§ Data under study:
§
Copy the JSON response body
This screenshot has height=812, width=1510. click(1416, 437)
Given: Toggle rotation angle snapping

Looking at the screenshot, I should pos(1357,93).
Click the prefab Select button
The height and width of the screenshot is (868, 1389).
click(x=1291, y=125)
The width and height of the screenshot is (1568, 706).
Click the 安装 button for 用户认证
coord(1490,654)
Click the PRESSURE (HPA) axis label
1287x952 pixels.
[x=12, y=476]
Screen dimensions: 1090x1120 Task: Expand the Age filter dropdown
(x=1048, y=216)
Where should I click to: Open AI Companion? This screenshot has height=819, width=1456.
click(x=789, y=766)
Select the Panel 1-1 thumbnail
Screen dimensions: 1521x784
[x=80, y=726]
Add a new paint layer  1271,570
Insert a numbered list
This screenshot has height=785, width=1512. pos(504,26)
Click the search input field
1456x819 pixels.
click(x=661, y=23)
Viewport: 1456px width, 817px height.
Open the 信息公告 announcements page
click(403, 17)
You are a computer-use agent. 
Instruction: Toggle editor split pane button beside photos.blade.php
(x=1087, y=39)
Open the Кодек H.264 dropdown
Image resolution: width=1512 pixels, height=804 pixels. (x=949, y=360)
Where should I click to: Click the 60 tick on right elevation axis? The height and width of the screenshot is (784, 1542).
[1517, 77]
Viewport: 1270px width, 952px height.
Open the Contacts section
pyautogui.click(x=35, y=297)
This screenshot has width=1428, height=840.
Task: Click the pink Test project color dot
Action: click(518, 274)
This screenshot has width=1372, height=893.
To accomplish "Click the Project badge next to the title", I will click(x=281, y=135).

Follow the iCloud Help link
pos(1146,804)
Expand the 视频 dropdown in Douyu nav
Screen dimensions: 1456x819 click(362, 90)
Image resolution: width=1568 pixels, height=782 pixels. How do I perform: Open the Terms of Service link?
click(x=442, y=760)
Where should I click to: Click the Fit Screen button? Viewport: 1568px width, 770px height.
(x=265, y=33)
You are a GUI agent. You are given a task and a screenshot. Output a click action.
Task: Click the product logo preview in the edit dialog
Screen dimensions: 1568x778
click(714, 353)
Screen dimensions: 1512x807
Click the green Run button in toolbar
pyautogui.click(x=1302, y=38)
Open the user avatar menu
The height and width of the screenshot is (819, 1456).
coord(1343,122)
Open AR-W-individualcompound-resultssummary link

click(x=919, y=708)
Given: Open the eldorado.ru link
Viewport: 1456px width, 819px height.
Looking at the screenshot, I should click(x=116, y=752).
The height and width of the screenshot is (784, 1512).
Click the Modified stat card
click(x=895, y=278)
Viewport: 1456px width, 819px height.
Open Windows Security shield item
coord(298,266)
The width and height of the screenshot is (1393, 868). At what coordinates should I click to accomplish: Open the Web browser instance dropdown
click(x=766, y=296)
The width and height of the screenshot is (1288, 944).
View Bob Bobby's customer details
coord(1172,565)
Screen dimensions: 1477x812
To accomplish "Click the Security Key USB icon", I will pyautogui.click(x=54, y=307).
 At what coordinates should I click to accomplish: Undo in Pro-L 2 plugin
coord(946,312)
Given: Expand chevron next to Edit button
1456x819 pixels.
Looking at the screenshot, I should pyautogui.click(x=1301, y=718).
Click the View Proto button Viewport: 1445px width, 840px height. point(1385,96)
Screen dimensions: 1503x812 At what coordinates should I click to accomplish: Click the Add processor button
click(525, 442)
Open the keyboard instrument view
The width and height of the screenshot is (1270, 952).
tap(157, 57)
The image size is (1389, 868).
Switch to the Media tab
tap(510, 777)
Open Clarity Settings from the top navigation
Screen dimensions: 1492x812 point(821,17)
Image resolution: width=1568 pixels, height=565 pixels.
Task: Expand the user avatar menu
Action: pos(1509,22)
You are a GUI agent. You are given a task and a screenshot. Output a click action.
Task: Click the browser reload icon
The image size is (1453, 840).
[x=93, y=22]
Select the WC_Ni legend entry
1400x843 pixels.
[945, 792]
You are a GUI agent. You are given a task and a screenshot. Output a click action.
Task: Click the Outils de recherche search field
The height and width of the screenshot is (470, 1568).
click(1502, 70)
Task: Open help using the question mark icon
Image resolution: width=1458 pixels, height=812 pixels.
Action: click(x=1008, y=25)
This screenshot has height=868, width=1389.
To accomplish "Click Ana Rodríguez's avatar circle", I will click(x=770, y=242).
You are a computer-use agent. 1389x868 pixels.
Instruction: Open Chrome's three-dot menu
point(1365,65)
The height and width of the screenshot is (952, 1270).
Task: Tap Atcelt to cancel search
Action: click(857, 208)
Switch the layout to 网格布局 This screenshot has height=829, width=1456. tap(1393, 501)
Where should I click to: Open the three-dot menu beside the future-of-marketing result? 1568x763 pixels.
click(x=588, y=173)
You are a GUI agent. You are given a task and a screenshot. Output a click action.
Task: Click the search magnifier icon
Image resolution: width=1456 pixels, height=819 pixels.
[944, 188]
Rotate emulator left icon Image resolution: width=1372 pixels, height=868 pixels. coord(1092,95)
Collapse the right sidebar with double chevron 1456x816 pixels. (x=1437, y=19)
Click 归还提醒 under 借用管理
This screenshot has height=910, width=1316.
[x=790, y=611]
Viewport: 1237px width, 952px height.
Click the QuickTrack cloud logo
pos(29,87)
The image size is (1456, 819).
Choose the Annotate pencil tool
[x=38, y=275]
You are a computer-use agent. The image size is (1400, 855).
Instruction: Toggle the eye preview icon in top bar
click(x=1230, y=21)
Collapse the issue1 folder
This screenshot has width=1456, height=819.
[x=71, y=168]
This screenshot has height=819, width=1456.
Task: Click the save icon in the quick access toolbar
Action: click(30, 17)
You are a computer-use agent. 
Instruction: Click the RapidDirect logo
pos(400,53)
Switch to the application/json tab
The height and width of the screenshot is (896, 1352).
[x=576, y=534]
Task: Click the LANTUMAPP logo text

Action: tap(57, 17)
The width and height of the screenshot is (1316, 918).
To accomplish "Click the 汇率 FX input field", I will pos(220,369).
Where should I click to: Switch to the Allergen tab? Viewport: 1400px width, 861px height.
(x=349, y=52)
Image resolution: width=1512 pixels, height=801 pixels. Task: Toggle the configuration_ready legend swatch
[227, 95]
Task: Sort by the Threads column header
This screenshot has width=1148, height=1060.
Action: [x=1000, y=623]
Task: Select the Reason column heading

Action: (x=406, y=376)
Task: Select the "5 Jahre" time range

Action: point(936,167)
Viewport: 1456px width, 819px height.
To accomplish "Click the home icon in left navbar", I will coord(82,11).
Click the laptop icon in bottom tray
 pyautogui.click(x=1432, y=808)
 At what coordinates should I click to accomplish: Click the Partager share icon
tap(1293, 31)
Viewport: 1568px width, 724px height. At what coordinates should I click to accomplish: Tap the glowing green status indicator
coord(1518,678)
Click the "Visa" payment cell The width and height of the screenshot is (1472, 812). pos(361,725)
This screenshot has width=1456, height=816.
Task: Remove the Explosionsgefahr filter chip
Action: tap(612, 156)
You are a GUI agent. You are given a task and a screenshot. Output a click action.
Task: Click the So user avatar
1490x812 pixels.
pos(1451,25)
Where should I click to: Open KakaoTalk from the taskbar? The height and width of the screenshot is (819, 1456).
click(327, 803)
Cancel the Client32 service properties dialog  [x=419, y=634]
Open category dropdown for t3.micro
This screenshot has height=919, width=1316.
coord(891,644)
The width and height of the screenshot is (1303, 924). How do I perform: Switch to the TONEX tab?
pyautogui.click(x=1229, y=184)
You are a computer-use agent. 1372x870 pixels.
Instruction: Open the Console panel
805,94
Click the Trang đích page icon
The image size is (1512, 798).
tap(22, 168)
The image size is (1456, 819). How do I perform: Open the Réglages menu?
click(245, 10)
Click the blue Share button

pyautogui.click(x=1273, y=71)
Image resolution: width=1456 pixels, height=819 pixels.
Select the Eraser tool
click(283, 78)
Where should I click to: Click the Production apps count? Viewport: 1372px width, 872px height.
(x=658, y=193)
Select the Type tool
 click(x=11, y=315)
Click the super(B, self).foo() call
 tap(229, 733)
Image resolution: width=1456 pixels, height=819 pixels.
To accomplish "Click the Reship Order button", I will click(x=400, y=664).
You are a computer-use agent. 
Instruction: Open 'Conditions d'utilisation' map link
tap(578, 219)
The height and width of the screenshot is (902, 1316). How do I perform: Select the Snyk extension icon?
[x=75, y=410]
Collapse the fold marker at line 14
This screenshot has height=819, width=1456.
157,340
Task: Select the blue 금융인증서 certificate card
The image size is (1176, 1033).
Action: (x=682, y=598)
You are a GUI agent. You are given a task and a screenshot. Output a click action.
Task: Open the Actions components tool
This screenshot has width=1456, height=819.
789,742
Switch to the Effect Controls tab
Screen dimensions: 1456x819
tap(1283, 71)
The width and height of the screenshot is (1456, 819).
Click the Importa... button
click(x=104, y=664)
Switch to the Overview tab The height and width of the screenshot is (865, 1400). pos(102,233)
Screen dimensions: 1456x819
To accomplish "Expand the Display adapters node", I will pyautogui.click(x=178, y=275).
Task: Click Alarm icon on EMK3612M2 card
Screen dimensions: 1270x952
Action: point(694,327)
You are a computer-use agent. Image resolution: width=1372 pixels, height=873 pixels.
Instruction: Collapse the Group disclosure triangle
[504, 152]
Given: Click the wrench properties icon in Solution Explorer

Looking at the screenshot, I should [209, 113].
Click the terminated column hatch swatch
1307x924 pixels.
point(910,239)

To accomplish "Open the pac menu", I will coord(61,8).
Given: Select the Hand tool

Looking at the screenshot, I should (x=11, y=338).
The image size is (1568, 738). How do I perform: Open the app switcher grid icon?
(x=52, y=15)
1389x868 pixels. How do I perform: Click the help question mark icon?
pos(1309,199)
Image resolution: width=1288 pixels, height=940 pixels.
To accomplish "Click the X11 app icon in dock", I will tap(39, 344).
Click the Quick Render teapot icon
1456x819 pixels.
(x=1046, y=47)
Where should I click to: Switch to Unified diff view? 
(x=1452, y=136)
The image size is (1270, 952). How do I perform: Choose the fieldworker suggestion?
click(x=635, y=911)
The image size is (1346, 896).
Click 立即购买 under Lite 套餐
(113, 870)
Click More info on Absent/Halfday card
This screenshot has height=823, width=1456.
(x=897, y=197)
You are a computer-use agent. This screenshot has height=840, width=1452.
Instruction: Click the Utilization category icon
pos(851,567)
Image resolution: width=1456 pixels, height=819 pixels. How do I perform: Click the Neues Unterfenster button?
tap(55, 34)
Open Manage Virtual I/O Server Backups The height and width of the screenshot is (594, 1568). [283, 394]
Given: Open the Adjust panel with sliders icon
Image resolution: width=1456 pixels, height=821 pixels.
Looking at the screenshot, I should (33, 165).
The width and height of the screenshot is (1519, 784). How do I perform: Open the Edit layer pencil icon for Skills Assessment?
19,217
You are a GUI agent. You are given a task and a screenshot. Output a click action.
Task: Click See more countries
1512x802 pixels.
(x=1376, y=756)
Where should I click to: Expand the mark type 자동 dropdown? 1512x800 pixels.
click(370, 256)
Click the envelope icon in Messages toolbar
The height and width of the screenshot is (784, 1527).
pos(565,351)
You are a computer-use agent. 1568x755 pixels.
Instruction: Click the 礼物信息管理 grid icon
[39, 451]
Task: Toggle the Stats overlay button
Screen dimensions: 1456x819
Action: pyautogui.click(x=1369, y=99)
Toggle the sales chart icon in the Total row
§
§ Activity: Taking the entries above, write out exactly the lines starting with the line containing "Task: Click the Outils" and going on through the line containing "Switch the layout", both included, and nothing else.

§ Response area:
Task: Click the Outils de recherche search field
The height and width of the screenshot is (470, 1568).
click(1502, 70)
Task: Open help using the question mark icon
Image resolution: width=1458 pixels, height=812 pixels.
Action: click(x=1008, y=25)
This screenshot has height=868, width=1389.
To accomplish "Click Ana Rodríguez's avatar circle", I will click(x=770, y=242).
You are a computer-use agent. 1389x868 pixels.
Instruction: Open Chrome's three-dot menu
point(1365,65)
The height and width of the screenshot is (952, 1270).
Task: Tap Atcelt to cancel search
Action: click(857, 208)
Switch the layout to 网格布局 This screenshot has height=829, width=1456. tap(1393, 501)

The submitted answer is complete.